§ **Task objective**: Write the records out once more, exactly as they are given.

_ _ _ _ _ _ _

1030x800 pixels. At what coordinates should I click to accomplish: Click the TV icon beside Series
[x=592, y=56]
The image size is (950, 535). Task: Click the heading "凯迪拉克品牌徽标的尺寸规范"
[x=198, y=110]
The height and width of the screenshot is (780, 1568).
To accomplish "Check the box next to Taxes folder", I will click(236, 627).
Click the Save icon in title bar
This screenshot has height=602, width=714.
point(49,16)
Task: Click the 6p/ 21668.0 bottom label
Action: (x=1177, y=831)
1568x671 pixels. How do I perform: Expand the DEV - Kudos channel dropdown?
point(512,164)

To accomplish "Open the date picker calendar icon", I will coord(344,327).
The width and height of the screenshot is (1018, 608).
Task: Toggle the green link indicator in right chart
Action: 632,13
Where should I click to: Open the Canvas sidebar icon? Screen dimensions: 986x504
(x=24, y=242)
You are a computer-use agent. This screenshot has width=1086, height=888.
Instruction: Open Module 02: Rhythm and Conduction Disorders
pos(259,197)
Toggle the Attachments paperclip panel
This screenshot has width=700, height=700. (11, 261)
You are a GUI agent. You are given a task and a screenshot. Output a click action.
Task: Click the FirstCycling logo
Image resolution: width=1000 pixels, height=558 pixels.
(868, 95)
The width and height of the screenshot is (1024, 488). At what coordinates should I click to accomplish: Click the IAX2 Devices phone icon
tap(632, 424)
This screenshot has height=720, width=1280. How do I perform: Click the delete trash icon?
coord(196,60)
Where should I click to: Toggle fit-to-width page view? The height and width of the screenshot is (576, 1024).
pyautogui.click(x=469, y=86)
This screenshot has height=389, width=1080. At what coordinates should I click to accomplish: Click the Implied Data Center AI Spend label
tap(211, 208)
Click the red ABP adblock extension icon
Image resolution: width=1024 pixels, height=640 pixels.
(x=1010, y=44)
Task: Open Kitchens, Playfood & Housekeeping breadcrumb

_ _ _ _ _ _ _

§ **Task answer**:
1030x800 pixels. At what coordinates should I click to accomplish: Click the TV icon beside Series
[x=592, y=56]
The image size is (950, 535). Task: Click the heading "凯迪拉克品牌徽标的尺寸规范"
[x=198, y=110]
The height and width of the screenshot is (780, 1568).
To accomplish "Check the box next to Taxes folder", I will click(236, 627).
Click the Save icon in title bar
This screenshot has height=602, width=714.
point(49,16)
Task: Click the 6p/ 21668.0 bottom label
Action: (x=1177, y=831)
1568x671 pixels. How do I perform: Expand the DEV - Kudos channel dropdown?
point(512,164)

To accomplish "Open the date picker calendar icon", I will coord(344,327).
The width and height of the screenshot is (1018, 608).
Task: Toggle the green link indicator in right chart
Action: 632,13
Where should I click to: Open the Canvas sidebar icon? Screen dimensions: 986x504
(x=24, y=242)
You are a computer-use agent. This screenshot has width=1086, height=888.
Instruction: Open Module 02: Rhythm and Conduction Disorders
pos(259,197)
Toggle the Attachments paperclip panel
This screenshot has width=700, height=700. (11, 261)
You are a GUI agent. You are given a task and a screenshot. Output a click action.
Task: Click the FirstCycling logo
Image resolution: width=1000 pixels, height=558 pixels.
(868, 95)
The width and height of the screenshot is (1024, 488). At what coordinates should I click to accomplish: Click the IAX2 Devices phone icon
tap(632, 424)
This screenshot has height=720, width=1280. How do I perform: Click the delete trash icon?
coord(196,60)
Where should I click to: Toggle fit-to-width page view? The height and width of the screenshot is (576, 1024).
pyautogui.click(x=469, y=86)
This screenshot has height=389, width=1080. At what coordinates should I click to accomplish: Click the Implied Data Center AI Spend label
tap(211, 208)
Click the red ABP adblock extension icon
Image resolution: width=1024 pixels, height=640 pixels.
(x=1010, y=44)
Task: Open Kitchens, Playfood & Housekeeping breadcrumb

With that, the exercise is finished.